┌─ TASK MATERIAL

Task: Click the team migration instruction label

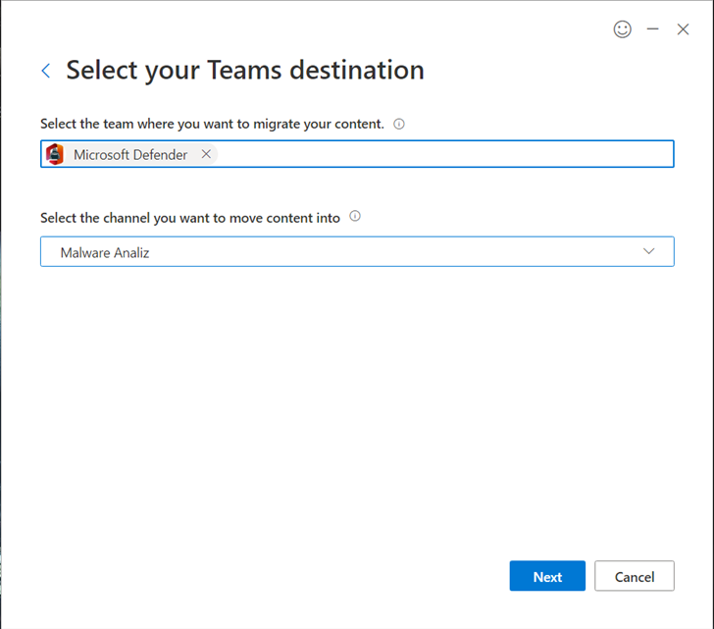Action: 212,124
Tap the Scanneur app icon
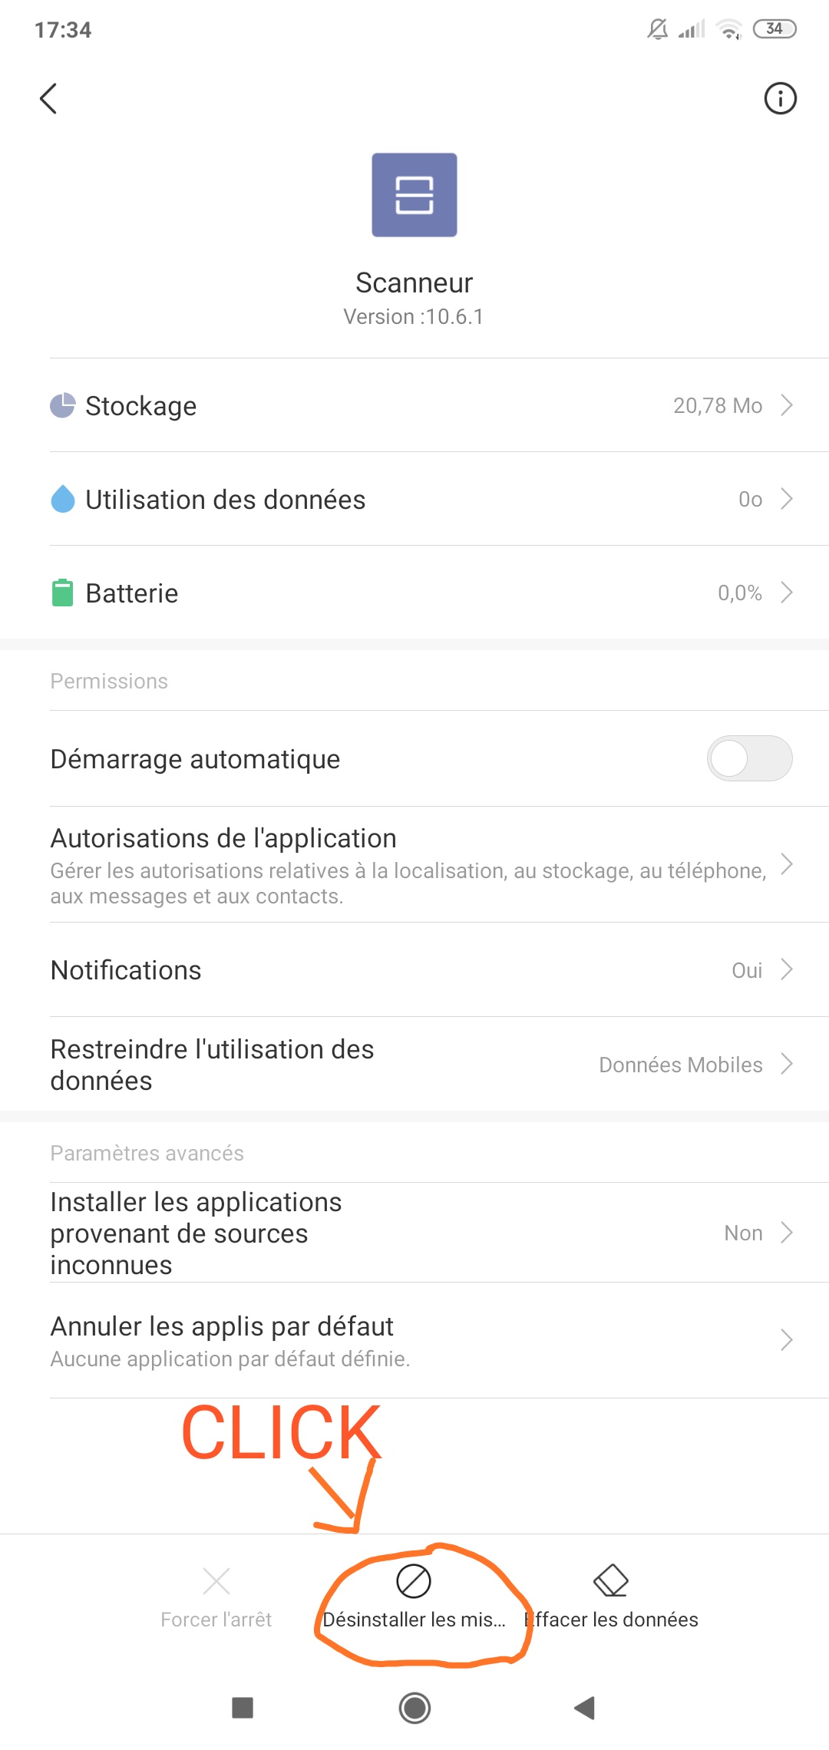Viewport: 829px width, 1750px height. point(415,195)
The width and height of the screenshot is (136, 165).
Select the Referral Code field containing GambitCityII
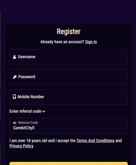[69, 126]
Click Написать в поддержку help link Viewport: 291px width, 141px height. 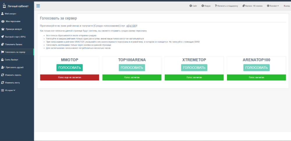(x=226, y=6)
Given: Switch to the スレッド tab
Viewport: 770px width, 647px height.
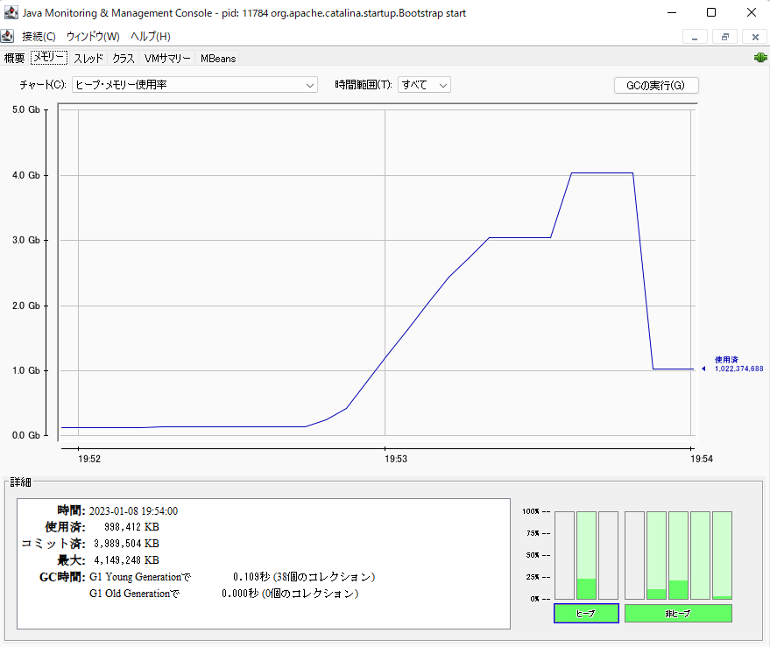Looking at the screenshot, I should [x=88, y=58].
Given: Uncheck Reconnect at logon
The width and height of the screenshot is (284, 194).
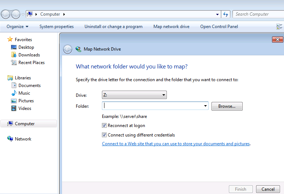Looking at the screenshot, I should coord(104,126).
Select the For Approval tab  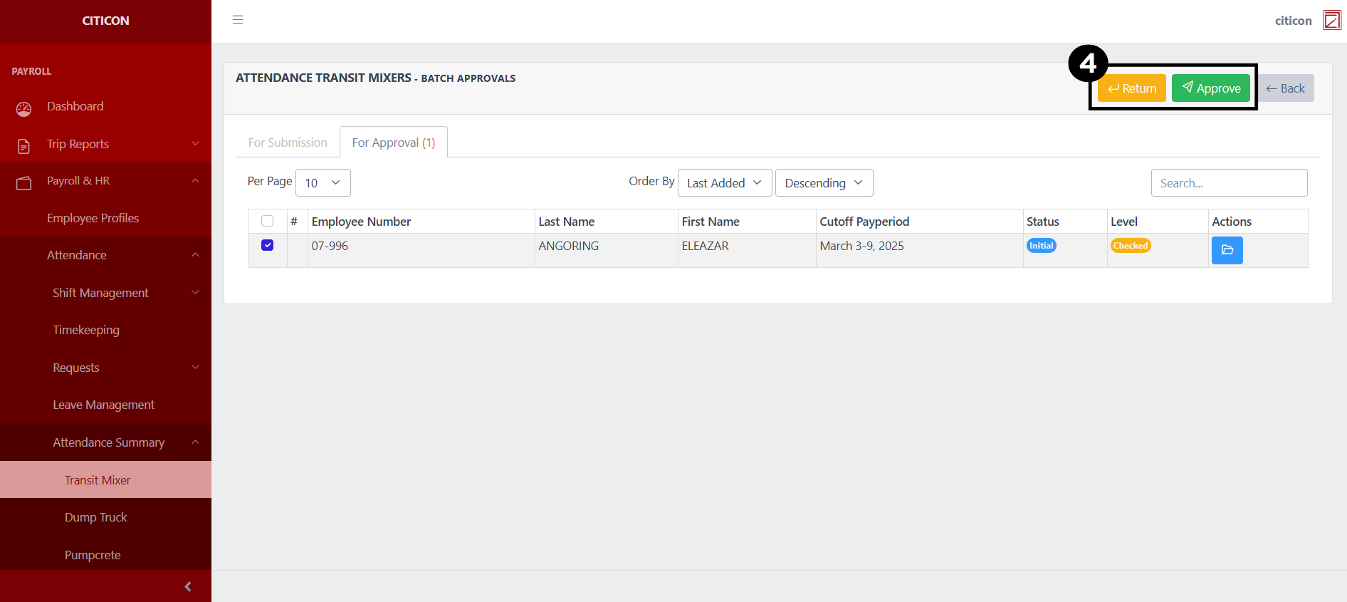(393, 142)

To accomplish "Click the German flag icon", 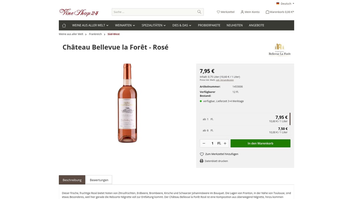I will pyautogui.click(x=277, y=4).
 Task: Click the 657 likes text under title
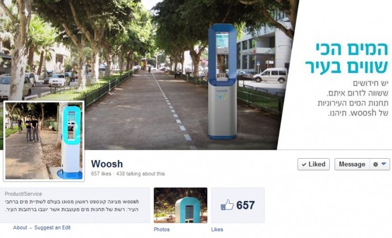tap(101, 174)
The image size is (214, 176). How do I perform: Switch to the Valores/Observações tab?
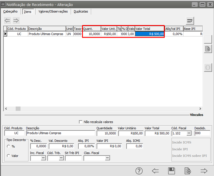point(53,11)
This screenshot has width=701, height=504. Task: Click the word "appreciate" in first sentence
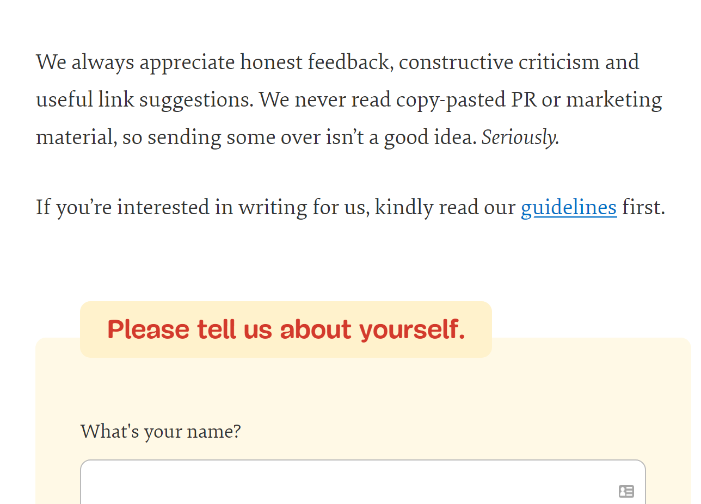(x=187, y=63)
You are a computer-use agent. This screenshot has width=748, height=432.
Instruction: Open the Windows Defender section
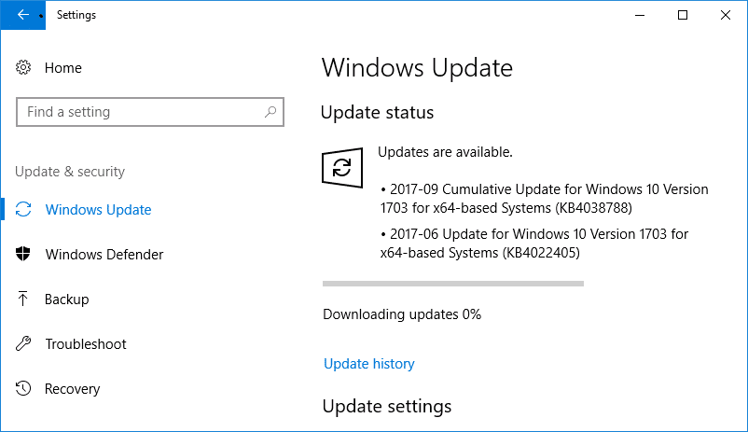pos(104,254)
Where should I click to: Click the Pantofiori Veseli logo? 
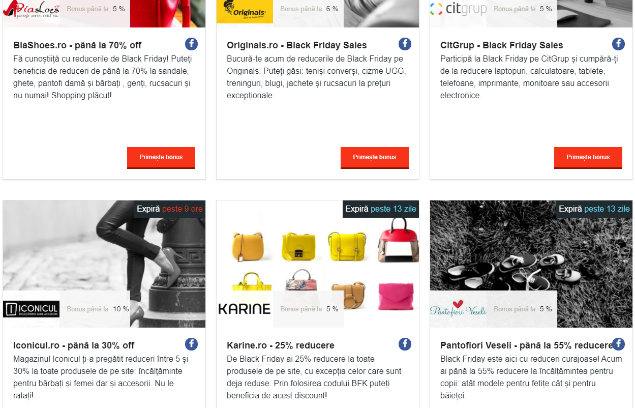coord(458,308)
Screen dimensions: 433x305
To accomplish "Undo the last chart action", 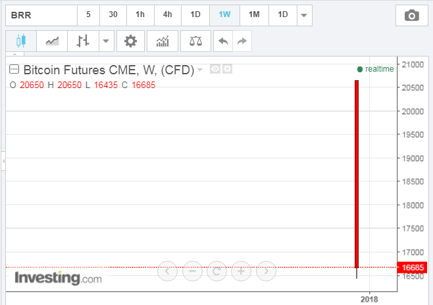I will click(x=223, y=41).
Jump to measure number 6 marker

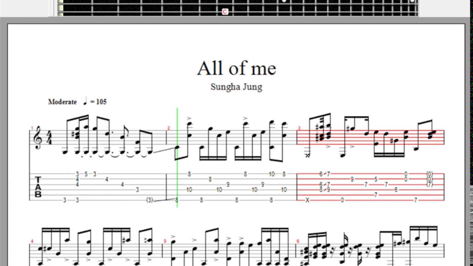[x=297, y=241]
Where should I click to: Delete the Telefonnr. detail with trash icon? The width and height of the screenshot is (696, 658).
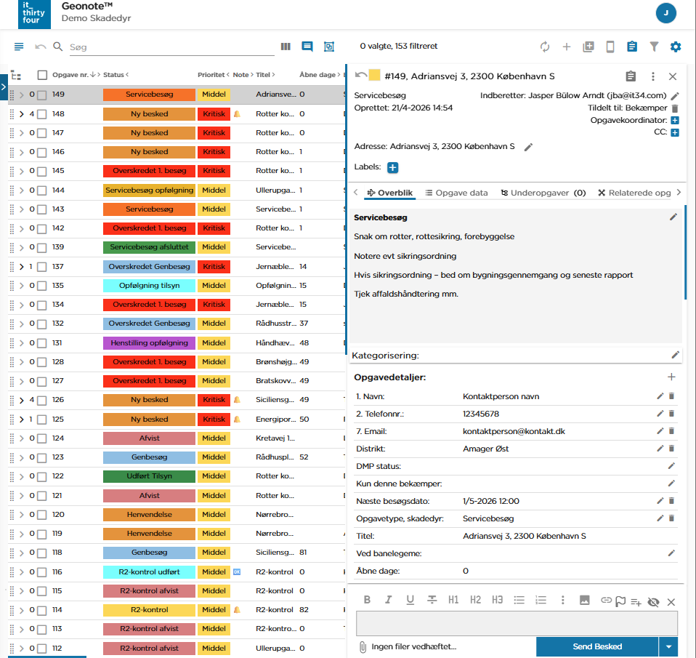tap(671, 414)
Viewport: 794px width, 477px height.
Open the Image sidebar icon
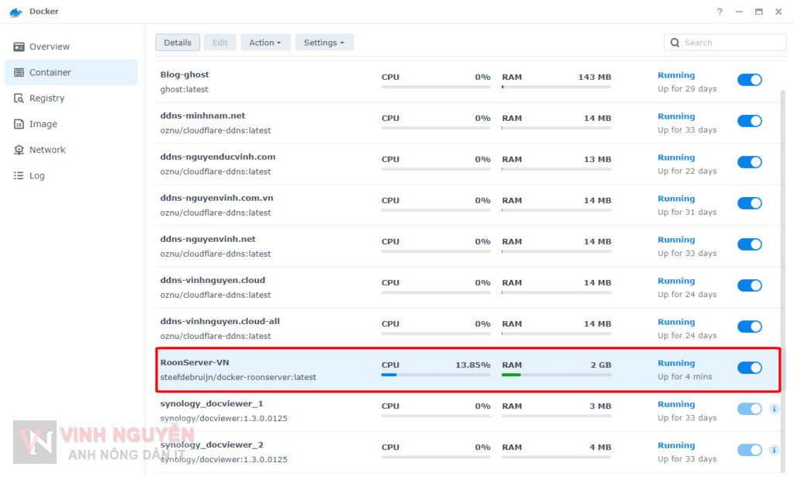tap(19, 124)
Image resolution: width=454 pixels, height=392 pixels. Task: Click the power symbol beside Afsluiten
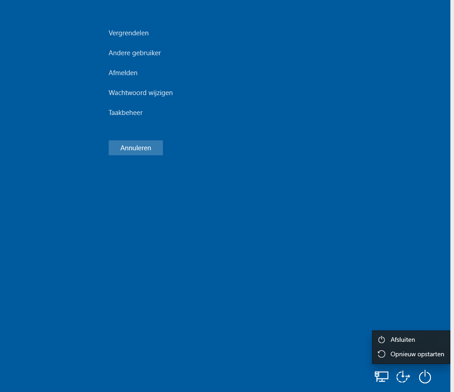382,339
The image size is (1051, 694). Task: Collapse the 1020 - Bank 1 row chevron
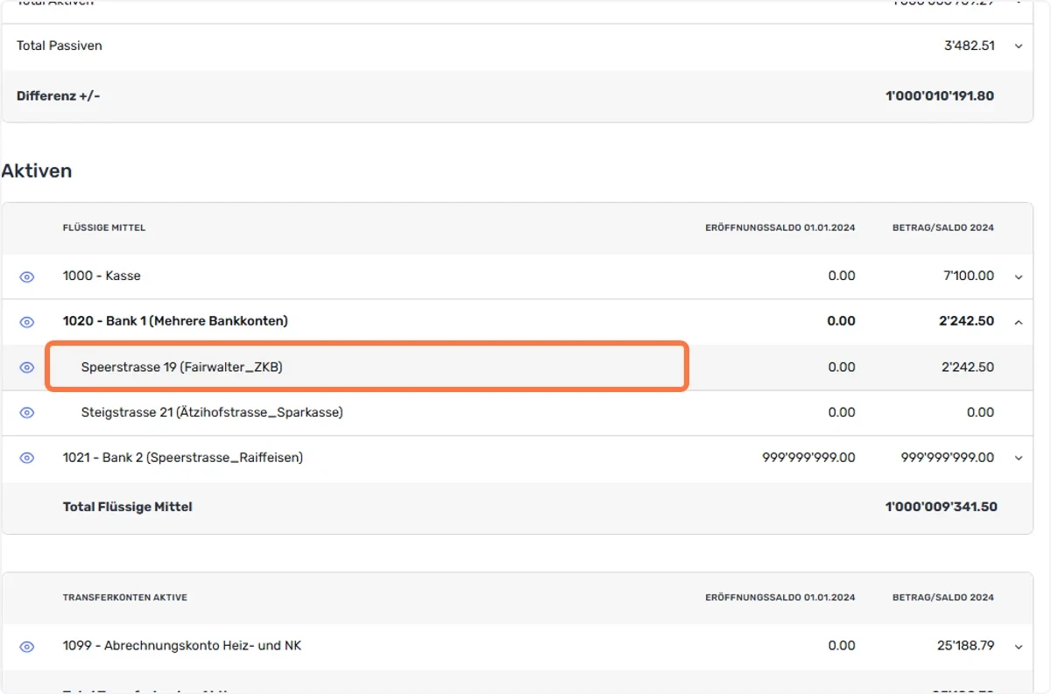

└─

▸ **EXERCISE REQUIREMENTS**: Copy exactly what appears in the entries, beginning with the first line and ending with the line that has "The width and height of the screenshot is (136, 165).", but not the pictures.

▸ **SOLUTION**:
Task: Click the team migration instruction label

Action: 212,124
Tap the Scanneur app icon
Viewport: 829px width, 1750px height. point(415,195)
The width and height of the screenshot is (136, 165).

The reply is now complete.